One of the great advantages that microstock offers is that anyone can tell exactly how well any particular subject has been selling. This creative intelligence is of tremendous value to rights-managed shooter as well as to those who produce images for microstock. In looking at Getty, Corbis, Alamy or the web site of any other traditional distributor there is absolutely no way to tell which images have been licensed or how frequently. The distributors have that information, but they are not sharing it. In the traditional environment it is up to the photographer to guess at what will be the most productive use of his time and effort.

Copyright © 2011 Jim Pickerell. The above article may not be copied, reproduced, excerpted or distributed in any manner without written permission from the author. All requests should be submitted to Selling Stock at 10319 Westlake Drive, Suite 162, Bethesda, MD 20817, phone 301-461-7627, e-mail: wvz@fpcubgbf.pbz

Jim Pickerell is founder of www.selling-stock.com, an online newsletter that publishes daily. He is also available for personal telephone consultations on pricing and other matters related to stock photography. He occasionally acts as an expert witness on matters related to stock photography. For his current curriculum vitae go to: http://www.jimpickerell.com/Curriculum-Vitae.aspx.  

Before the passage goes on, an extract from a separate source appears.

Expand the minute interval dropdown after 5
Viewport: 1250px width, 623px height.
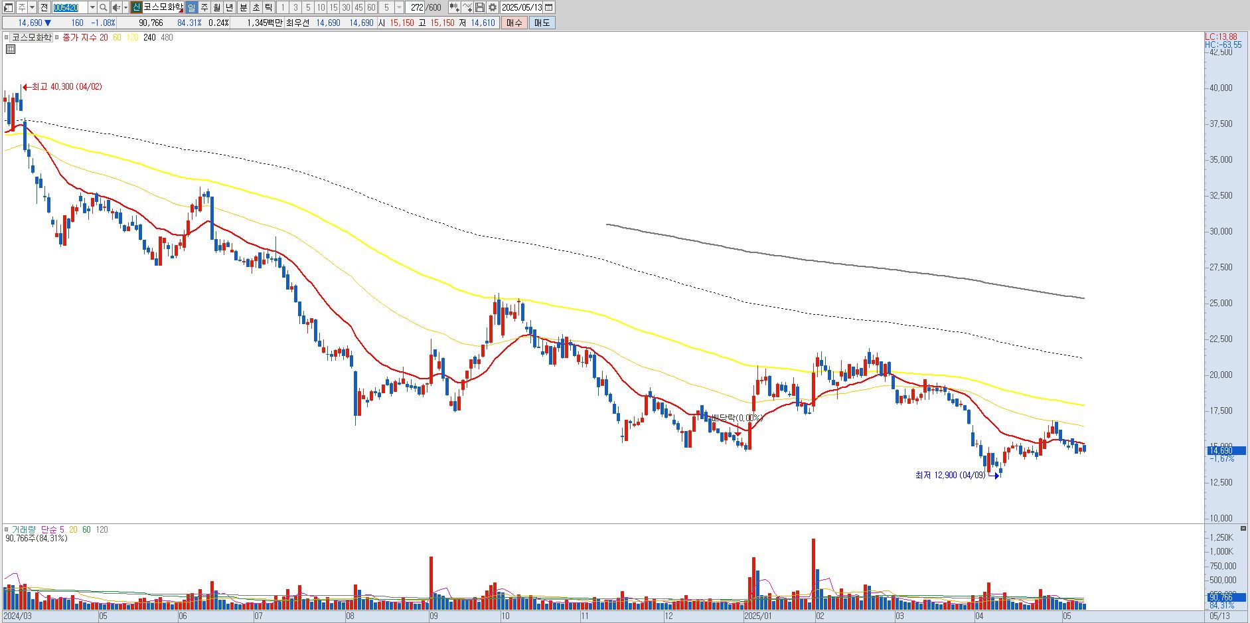pyautogui.click(x=399, y=7)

  • Ellen Boughn Posted Apr 5, 2011
    It is difficult for a traditional travel photographer to compete in microstock due to the high costs of their travel and the fact that a great deal of the micro travel shots are taken by photographers that live in the location. Travel stock is no longer primarily shot by North American and Western Europeans. Additionally when you live in a location, you have the luxury of shooting only when the conditions are optimum and have no hotel or transportation costs.

  • Gildo nicolo Spadoni Posted Apr 5, 2011
    Just got a big check $24 from Corbis from my travel stock images for jan/feb
    woopee !

  • stephen simpson Posted Apr 11, 2011
    "One of the great advantages that microstock offers is that anyone can tell exactly how well any particular subject has been selling" . . . how exactly can I do this?

  • Jim Pickerell Posted Jun 14, 2011
    Stephen: Probably the best source of information is iStockphoto. Go to the site and search on any subject. Sort by "downloads". The search returns will be organized by the number of times each image has been downloaded with the image most in demand first. Open the preview of any image and the date the image was uploaded to the site and the total number of times it has been downloaded (purchased) will be listed. Actually it will be listed as greater than a round number so if the number given is 200 the actual number will be something between 200 and 300 downloads. If you search for "people" you will discover that the first image has been downloaded more than 20,000 times, but lest than 21,000. Wouldn't you like to own that image? Photographers can get some very useful information by doing this type of research. Two other sites that offer similar information, but many fewer downloads are Fotolia.com and Dreamstime.com.